Em 06 de outubro de 1980 foi aprovado pelo Município e
registrado em cartório o loteamento “Jardim Alvorada”, encerrando uma área
de 1.317.273,21m², atravessada pela Av. Padre Anchieta, pela faixa da Estrada
de Ferro Fepasa e pela Rodovia Padre Manoel da Nóbrega, cujas áreas são de
7.759,80m², 11.694,60m², e 11. 925,00m², com área útil de 1.285,893m²,
ocupando áreas de terras situadas em zona urbana do Município de Peruíbe. O
loteamento foi aprovado nos termos da Lei Federal nº 6766/79 (conforme
matrícula nº 69.546 acostada a fls. 38/40 e 416/423).
No ano de 1985 foi averbada junto à matrícula do imóvel
nº 69.546 a escritura de compra e venda do loteamento “Jardim Alvorada”,
constando como adquirente Parque Santana Empreendimentos S/C LTDA. Já
em 1986 o loteamento “Jardim Alvorada” teve sua denominação alterada para
“Bougainvillée Residencial”, nos termos dos alvarás nº 9099 e 5196 (fls. 37).

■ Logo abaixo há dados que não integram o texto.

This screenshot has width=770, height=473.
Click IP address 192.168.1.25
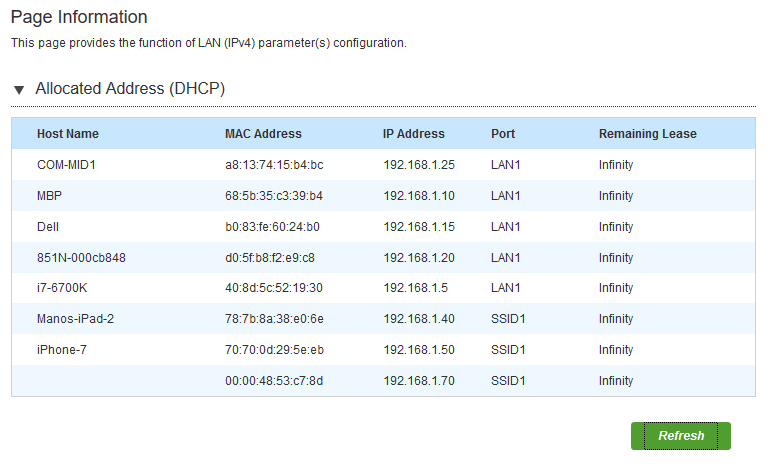tap(419, 165)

Contudo, após aprovação do loteamento e a
comercialização dos lotes, foi dada pela ré Prefeitura Municipal de Peruíbe à ré
Parque Santana Empreendimentos S/C LTDA a concessão provisória de
terrenos públicos por tempo indeterminado, nos termos do Decreto nº 973/86
(fls. 41/44) e do Alvará nº 9.120 de 1985 (fls. 100). Ainda, a ré Prefeitura
Municipal de Peruíbe, nos termos do Decreto nº 974/86, outorgou à Associação
Bougainvillée Residencial a concessão real de uso dos terrenos (fls. 120/121).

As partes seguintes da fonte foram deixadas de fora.